/ 3 August 2018

Wentworth residents gain ally in battle against Engen

The Engen refinery in South Durban has gone to court to stop residents from protesting there.
A South Durban organisation is applying to join the high court battle between petrochemical giant Engen and Wentworth residents. (Delwyn Verasamy/M&G)

A South Durban organisation is applying to join the high court battle between petrochemical giant Engen and Wentworth residents, whom the company has interdicted from protesting outside its refinery.

Last month Engen secured an interim order in the high court in Durban, barring members of the South Durban Basin Community Development Trust from protesting outside its refinery in Wentworth township’s Tara Road.

The organisation, led by Frank Alexander, Melanie Haines, Allen Holmes, Terrence Ogle and Brandon Manique, had staged a protest march during June, in which residents demanded jobs, contracts and shares in the company.

Engen went to court, claiming the protesters were a threat to public safety, using the apartheid-era National Key Points Act to ask for a ban on protests.

The matter has been adjourned until August 10 to allow the respondents to file their court affidavits in response to Engen’s claims.

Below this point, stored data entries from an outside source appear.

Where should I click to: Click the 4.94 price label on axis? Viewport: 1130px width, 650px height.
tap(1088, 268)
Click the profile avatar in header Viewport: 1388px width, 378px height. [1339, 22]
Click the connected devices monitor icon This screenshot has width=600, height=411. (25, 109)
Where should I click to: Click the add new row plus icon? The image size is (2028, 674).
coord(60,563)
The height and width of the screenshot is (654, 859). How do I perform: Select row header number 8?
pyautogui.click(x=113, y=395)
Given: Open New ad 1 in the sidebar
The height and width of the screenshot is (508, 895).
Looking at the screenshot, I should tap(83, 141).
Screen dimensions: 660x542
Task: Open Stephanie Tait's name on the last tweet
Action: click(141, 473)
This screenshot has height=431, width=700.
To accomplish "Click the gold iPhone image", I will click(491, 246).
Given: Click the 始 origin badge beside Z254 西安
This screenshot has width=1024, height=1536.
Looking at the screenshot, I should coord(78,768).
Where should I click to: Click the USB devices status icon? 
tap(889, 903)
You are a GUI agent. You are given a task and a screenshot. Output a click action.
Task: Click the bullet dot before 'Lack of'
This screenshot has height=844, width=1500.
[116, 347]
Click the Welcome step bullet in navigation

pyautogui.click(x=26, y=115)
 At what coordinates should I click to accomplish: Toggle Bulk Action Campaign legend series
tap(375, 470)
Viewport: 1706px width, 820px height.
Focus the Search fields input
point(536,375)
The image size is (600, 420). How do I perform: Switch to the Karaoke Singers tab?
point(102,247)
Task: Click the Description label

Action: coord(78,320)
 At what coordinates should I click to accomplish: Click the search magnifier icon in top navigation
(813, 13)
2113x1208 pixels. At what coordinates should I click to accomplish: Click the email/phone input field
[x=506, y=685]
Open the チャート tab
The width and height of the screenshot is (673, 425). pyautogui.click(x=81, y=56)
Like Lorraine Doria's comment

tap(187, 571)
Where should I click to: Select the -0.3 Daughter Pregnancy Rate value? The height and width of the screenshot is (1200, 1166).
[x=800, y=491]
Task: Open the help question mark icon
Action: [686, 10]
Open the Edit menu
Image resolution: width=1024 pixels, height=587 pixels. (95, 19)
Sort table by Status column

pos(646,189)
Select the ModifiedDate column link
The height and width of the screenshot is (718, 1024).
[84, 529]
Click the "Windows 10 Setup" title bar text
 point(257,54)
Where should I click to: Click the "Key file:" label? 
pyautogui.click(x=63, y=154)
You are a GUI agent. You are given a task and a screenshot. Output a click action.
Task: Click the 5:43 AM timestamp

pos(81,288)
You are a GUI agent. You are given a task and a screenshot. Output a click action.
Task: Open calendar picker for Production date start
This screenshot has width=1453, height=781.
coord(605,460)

Desmond D’Sa, chairperson of the South Durban Community Environmental Alliance, said on Wednesday that the organisation had approached the Legal Resources Centre to apply to the court to join the matter as amicus curiae — friends of the court — because the ban on protests negatively affected people’s right to freedom of assembly.

“We will join the matter, as it has an impact on everybody who is living and working in South Durban. We are dealing here with a company that has been bullying communities, disrespecting them and flooding the area with toxins,’’ he said.

“The chemical and petrochemical industries have imposed their will on the people of South Durban for years. This is another example of this. We have to join in this fight as Engen’s action impacts on all of us here,’’ D’Sa said.

Reeves Parsee, lawyer for the development trust, said they had requested an extension from the court to file their affidavits.

Parsee said Engen’s action affected “the entire community’s rights, and those of our clients, to assemble, protest and raise their concerns’’.

Engen spokesperson Gavin Smith had not responded to queries from Mail & Guardian at the time of writing.